**What you will do**
Output every record word for word.

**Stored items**

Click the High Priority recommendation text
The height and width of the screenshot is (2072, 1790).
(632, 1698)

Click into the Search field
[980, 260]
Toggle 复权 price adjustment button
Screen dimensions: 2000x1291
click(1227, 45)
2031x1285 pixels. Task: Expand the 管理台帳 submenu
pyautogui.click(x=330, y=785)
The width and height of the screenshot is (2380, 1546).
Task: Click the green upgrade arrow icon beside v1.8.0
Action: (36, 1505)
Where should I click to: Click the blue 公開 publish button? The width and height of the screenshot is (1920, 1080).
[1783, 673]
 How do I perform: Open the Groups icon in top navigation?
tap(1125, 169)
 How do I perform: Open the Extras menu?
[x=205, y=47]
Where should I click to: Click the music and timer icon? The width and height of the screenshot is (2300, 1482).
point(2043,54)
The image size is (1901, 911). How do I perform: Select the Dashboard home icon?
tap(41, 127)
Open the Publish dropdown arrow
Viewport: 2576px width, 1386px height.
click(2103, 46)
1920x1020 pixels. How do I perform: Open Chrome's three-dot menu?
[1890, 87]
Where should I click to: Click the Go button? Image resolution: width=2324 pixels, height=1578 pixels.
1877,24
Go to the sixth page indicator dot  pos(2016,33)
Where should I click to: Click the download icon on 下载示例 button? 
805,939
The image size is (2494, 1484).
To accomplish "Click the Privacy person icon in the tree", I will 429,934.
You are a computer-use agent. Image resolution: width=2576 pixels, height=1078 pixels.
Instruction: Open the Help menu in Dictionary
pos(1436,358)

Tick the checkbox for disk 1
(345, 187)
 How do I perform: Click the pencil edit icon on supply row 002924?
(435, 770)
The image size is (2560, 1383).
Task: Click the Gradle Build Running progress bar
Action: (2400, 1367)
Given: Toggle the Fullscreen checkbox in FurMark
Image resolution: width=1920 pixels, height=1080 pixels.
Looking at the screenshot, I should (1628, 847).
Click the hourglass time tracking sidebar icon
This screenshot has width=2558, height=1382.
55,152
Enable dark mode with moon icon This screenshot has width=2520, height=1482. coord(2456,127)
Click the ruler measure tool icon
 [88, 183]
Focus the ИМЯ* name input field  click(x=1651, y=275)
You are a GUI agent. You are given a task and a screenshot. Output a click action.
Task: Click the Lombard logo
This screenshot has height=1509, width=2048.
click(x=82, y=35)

**Expected output**
Click the High Priority recommendation text
The height and width of the screenshot is (2072, 1790).
(632, 1698)

Click into the Search field
[980, 260]
Toggle 复权 price adjustment button
Screen dimensions: 2000x1291
click(1227, 45)
2031x1285 pixels. Task: Expand the 管理台帳 submenu
pyautogui.click(x=330, y=785)
The width and height of the screenshot is (2380, 1546).
Task: Click the green upgrade arrow icon beside v1.8.0
Action: (36, 1505)
Where should I click to: Click the blue 公開 publish button? The width and height of the screenshot is (1920, 1080).
[1783, 673]
 How do I perform: Open the Groups icon in top navigation?
tap(1125, 169)
 How do I perform: Open the Extras menu?
[x=205, y=47]
Where should I click to: Click the music and timer icon? The width and height of the screenshot is (2300, 1482).
point(2043,54)
The image size is (1901, 911). How do I perform: Select the Dashboard home icon?
tap(41, 127)
Open the Publish dropdown arrow
Viewport: 2576px width, 1386px height.
click(2103, 46)
1920x1020 pixels. How do I perform: Open Chrome's three-dot menu?
[1890, 87]
Where should I click to: Click the Go button? Image resolution: width=2324 pixels, height=1578 pixels.
1877,24
Go to the sixth page indicator dot  pos(2016,33)
Where should I click to: Click the download icon on 下载示例 button? 
805,939
The image size is (2494, 1484).
To accomplish "Click the Privacy person icon in the tree", I will 429,934.
You are a computer-use agent. Image resolution: width=2576 pixels, height=1078 pixels.
Instruction: Open the Help menu in Dictionary
pos(1436,358)

Tick the checkbox for disk 1
(345, 187)
 How do I perform: Click the pencil edit icon on supply row 002924?
(435, 770)
The image size is (2560, 1383).
Task: Click the Gradle Build Running progress bar
Action: (2400, 1367)
Given: Toggle the Fullscreen checkbox in FurMark
Image resolution: width=1920 pixels, height=1080 pixels.
Looking at the screenshot, I should (1628, 847).
Click the hourglass time tracking sidebar icon
This screenshot has width=2558, height=1382.
55,152
Enable dark mode with moon icon This screenshot has width=2520, height=1482. coord(2456,127)
Click the ruler measure tool icon
 [88, 183]
Focus the ИМЯ* name input field  click(x=1651, y=275)
You are a GUI agent. You are given a task and a screenshot. Output a click action.
Task: Click the Lombard logo
This screenshot has height=1509, width=2048.
click(x=82, y=35)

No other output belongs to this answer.